Web Crawler help

takaa · Feb-08-2017, 12:22 PM

Tnx for the great help. I have everything i want now!
I currently write my output to a csv file which i can then work with. The final piece of my puzzle is to get a header on the first row of the csv file. In the code i now i have i start with completely emptying the csv file.

I tried both to only empty row 2 downwards, or to print the headers with my output. But in both cases it didn't result in a satisfactory output.

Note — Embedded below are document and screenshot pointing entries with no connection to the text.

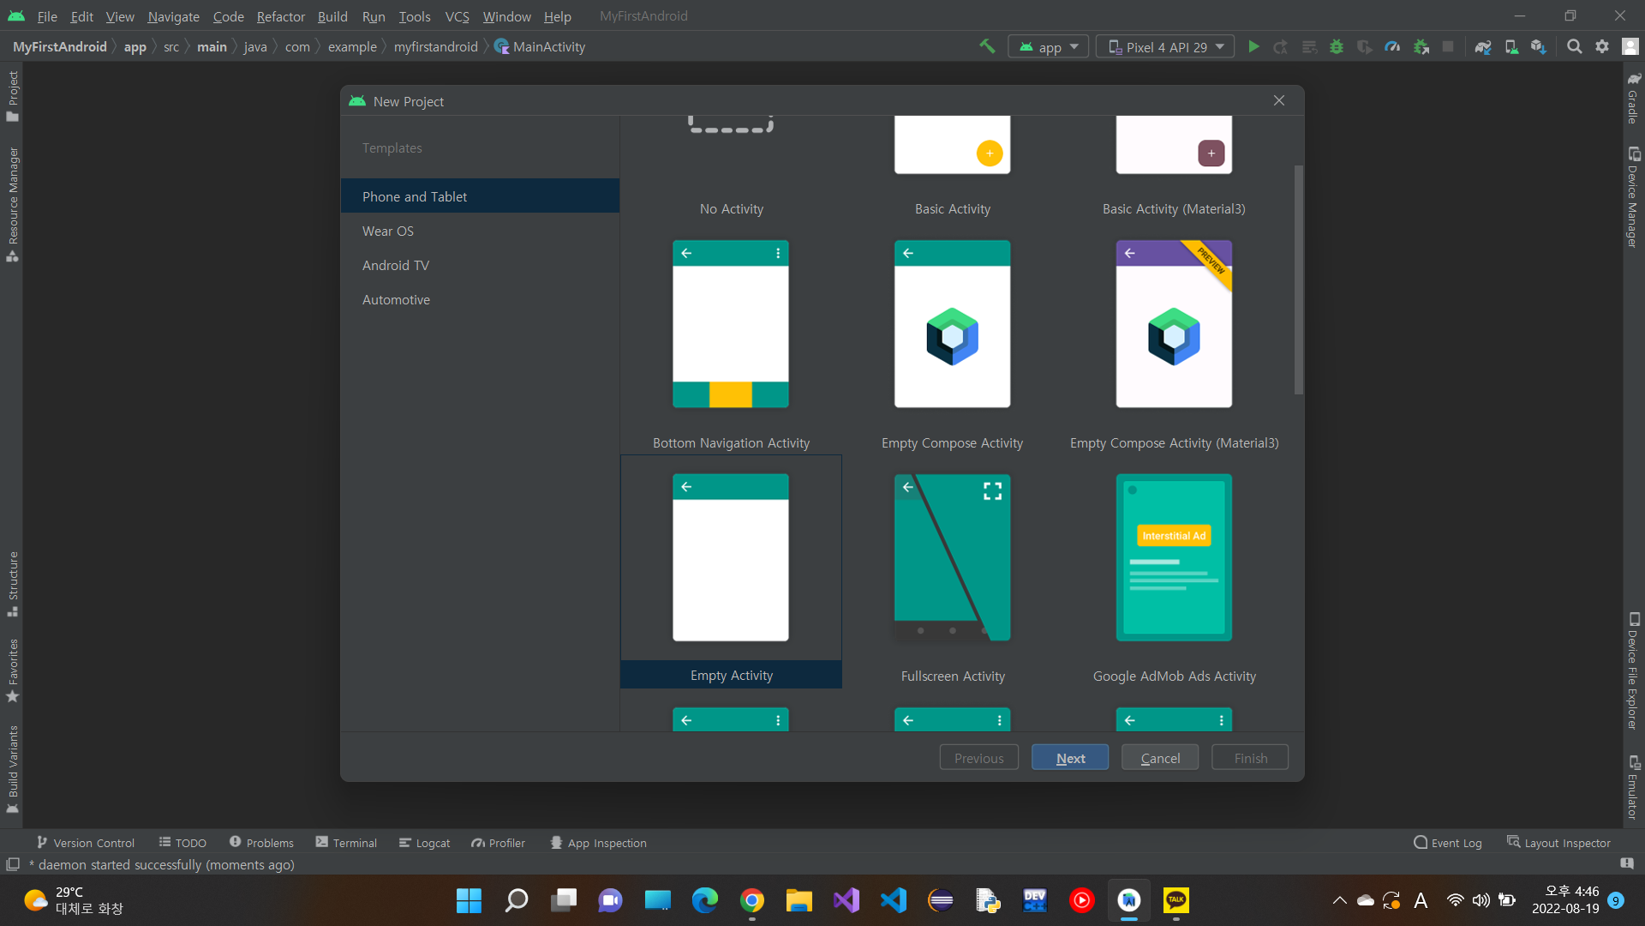The image size is (1645, 926).
Task: Expand the app run configuration dropdown
Action: click(x=1049, y=47)
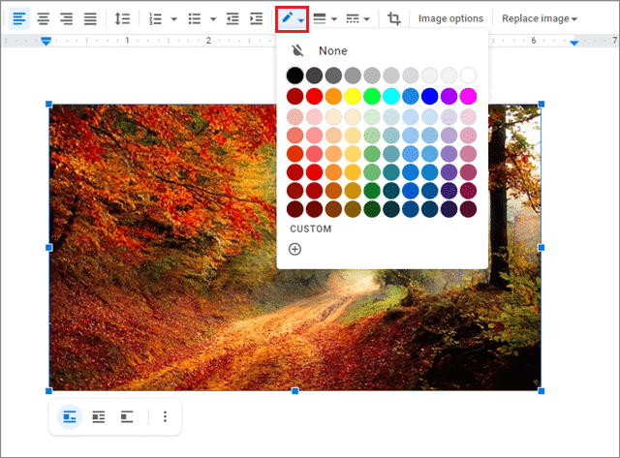Image resolution: width=620 pixels, height=458 pixels.
Task: Add a custom color with plus icon
Action: [295, 249]
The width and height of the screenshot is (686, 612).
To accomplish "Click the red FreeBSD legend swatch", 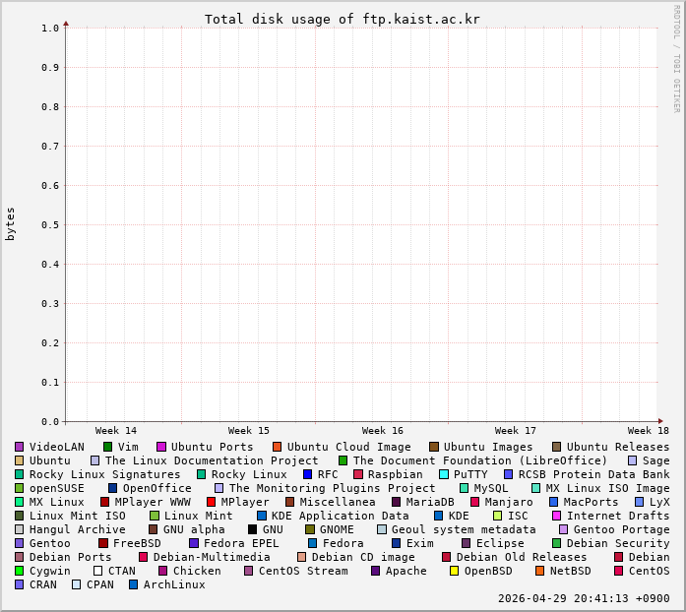I will pyautogui.click(x=103, y=543).
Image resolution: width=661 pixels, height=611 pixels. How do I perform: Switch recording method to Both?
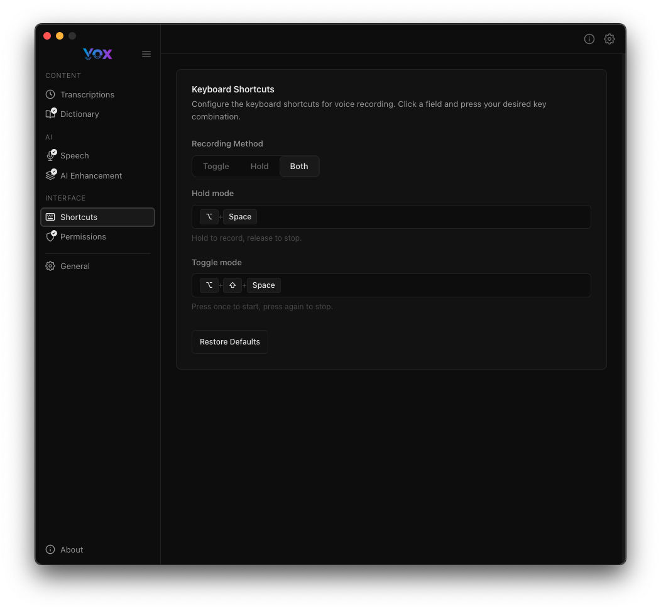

See my code below. Does anybody know how i can print headers only in the first row of the csv file? Many thanks!

import requests
from bs4 import BeautifulSoup
open('output.csv', 'w').close()
import re
 
def fundaSpider(max_pages):
    page = 1
    while page <= max_pages:
        url = 'http://www.funda.nl/koop/rotterdam/p{}'.format(page)
        source_code = requests.get(url)
        plain_text = source_code.text
        soup = BeautifulSoup(plain_text, 'html.parser')
        ads = soup.find_all('li', {'class': 'search-result'})
        for ad in ads:
            title = ad.find('h3')
            title = ' '.join(title.get_text(separator='\n', strip=True).split()[
                             :-3])  # sep by newline, strip whitespace, then split to get the last 3 elements to cut out, then rejoin
            address = ad.find('small').text.strip()
            price = ad.find('div', {'class': 'search-result-info search-result-info-price'}).text.strip()
            price = re.findall(r'\d', price)
            price = ''.join(price)
            size_results = ad.find('ul', {'class': 'search-result-kenmerken'})
            li = size_results.find_all('li')
            size = li[0]
            size = size.get_text(strip=True)
            size = size.split(" ")[0]
            room = li[1].text.strip()
            room = room.split(" ")[0]
            href = ('http://www.funda.nl' + ad.find_all('a')[2]['href'])
            area = get_single_item_data(href)
            print(title + "," + address + "," + price + "," + size + "," + room + "," + area + "," + href)
            saveFile = open('output.csv', 'a')
            saveFile.write(title + "," + address + "," + price + "," + size + "," + room + "," + area + "," + href + '\n')
            saveFile.close()
 
        page += 1
 
def get_single_item_data(item_url):
    source_code = requests.get(item_url)
    plain_text = source_code.text
    soup = BeautifulSoup(plain_text, 'html.parser')
    li = soup.find_all('li', {'class': 'breadcrumb-listitem'})
    return (li[2].a.text)
 
 
fundaSpider(1)

takaa · Feb-08-2017, 01:31 PM

Actually, I run into a little problem with the code above.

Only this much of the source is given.